After posting a video of this wonderful plant on YouTube, a viewer from Java asked me if Hoya sp. Kalimantan SLM-01 and Hoya sp. Buntok were the same Hoya. After googling Hoya sp. Buntok, there is no question that they are the same plant. Buntok is in Kalimantan, Indonesia and is apparently where this plant was first discovered. This page has now been updated to reflect this Hoya becoming a new species in 2021. It is now called Hoya buntokensis
I received H. buntokensis when it was still called Hoya sp. Kalimantan SLM-01 from Jimmy Meyer’s on North Carolina, midsummer of last year (2020) as a tiny plant rooted in a course mix in a 2 inch pot. All I knew of the plant was that it was supposed to get strange “ant-leaves” like those on Hoya darwinii, but was supposed to be much easier to grow. The tiny plant grew steadily and finally put up a vine. It grew much the way that Hoya undulata grows in that forms many leaves at the base, before sending out that first vine. I soon wrestled with how to repot this plant without stressing it out, and avoiding the dreaded root rot!

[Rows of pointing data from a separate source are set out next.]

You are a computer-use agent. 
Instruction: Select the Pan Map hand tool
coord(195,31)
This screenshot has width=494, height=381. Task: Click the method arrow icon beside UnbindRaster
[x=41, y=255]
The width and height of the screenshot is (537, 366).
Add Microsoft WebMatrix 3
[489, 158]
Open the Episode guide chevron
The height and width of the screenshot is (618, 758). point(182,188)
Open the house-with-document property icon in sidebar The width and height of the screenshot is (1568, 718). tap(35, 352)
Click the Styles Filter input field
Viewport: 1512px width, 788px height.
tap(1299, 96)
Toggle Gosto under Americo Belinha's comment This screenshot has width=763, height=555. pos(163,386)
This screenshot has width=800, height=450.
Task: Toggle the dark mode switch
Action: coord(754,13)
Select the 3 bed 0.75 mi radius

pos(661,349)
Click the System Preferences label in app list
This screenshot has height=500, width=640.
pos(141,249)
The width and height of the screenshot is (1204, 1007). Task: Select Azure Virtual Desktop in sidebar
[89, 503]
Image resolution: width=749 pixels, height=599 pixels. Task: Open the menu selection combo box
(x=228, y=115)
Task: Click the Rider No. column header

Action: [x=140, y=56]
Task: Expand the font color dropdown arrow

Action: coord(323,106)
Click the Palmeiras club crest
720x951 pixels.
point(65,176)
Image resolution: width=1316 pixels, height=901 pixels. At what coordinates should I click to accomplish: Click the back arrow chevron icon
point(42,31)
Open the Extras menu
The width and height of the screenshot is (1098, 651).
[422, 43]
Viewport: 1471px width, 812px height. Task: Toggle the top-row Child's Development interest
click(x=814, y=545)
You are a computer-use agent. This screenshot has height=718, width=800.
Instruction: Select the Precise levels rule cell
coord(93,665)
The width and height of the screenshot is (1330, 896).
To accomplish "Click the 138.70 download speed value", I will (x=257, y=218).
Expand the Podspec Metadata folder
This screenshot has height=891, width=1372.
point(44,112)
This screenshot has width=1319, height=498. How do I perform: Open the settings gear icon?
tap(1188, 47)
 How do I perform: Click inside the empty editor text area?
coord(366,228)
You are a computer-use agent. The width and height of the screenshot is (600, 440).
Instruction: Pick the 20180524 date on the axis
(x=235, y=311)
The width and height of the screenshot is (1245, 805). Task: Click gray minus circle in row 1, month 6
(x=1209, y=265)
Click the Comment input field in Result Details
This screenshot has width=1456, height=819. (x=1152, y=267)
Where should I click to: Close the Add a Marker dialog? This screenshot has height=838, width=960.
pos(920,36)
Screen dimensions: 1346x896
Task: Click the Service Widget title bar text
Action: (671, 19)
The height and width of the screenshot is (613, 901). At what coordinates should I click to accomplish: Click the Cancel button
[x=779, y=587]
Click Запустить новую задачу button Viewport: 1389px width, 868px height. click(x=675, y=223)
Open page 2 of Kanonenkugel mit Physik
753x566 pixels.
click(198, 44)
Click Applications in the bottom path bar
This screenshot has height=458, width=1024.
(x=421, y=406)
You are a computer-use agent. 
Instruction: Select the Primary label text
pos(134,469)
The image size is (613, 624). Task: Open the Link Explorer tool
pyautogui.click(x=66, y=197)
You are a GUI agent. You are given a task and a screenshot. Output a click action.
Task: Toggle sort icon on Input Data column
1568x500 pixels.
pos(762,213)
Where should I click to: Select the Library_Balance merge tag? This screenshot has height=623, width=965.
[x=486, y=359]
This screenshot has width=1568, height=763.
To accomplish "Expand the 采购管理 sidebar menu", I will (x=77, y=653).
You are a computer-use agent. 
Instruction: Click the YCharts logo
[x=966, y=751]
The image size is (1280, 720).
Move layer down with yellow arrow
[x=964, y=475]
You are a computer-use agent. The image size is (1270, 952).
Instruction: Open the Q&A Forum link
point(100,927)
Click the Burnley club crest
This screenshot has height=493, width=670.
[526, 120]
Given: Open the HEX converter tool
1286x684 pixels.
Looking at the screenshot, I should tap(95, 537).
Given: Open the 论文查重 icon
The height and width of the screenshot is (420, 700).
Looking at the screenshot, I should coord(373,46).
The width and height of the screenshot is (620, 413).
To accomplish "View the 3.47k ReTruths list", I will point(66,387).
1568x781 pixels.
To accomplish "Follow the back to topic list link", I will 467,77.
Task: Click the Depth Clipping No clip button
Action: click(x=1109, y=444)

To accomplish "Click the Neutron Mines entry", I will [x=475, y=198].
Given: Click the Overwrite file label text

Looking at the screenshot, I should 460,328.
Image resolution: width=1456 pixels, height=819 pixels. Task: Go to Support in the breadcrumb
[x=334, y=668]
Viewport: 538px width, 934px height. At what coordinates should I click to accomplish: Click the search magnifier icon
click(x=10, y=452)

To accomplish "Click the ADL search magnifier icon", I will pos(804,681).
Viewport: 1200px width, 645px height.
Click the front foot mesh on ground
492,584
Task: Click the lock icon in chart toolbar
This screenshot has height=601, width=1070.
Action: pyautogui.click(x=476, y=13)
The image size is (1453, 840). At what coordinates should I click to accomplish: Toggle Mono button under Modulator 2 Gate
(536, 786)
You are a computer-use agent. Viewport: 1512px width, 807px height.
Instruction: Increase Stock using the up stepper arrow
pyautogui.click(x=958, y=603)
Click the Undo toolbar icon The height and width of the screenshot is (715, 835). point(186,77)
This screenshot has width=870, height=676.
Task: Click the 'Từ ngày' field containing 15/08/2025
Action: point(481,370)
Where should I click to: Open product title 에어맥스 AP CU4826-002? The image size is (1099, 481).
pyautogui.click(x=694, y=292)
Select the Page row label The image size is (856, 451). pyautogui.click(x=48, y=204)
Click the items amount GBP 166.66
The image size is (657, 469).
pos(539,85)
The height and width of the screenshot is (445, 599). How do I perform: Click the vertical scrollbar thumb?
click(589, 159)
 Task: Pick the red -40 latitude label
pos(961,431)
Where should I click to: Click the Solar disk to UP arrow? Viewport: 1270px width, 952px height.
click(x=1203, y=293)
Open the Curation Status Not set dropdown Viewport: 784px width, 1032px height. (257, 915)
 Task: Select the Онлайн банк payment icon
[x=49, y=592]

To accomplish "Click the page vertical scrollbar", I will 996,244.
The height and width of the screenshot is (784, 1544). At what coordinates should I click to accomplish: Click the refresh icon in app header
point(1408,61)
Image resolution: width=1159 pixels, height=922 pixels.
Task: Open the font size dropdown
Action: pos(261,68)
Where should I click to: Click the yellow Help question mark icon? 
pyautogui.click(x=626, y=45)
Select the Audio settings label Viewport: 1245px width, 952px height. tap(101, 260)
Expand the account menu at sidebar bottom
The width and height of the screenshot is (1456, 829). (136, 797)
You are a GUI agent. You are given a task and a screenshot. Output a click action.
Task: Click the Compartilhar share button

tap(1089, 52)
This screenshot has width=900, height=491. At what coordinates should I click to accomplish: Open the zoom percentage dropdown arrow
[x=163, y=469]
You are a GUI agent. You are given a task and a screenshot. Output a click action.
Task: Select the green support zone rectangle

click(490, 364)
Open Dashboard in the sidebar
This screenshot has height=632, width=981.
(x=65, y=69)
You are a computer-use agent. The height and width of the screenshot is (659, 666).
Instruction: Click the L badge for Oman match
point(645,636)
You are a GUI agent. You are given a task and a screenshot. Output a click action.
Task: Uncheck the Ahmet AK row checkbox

I finally decided to go with a net pot in which I put leca in the bottom of, and added Lechuza Pon, then filled in around the plant with more Pon. I quickly found out that a net pot does not hold Pon in very well so I needed a cache pot that was pretty tight to help hold in the tiny little rocks. The purpose of the net pot was so that it was easier to see when to water, but now I could not pull the net pot out of the cache pot without losing substrate so it kind of negated the net pot!
It was now impossible to tell when to water this plant so I opted for once a week and since the Pon holds little water, I submerged the pot in fertilizer water. This was purely a guess on my part, and it seemed to be the right guess. I did it religiously every Monday morning for months and the plant thrived. It put on two peduncles in late December (2020) and budded up strongly. The flowers began opening over the course of a few days in early January (2021). There was absolutely no scent, but they were claw like and quite beautiful.
Hoya buntokensis was my favorite new Hoya of the past couple of years primarily for its amazing bronze colored foliage, growth form, and delightful flowers. It gets my highest recommendation!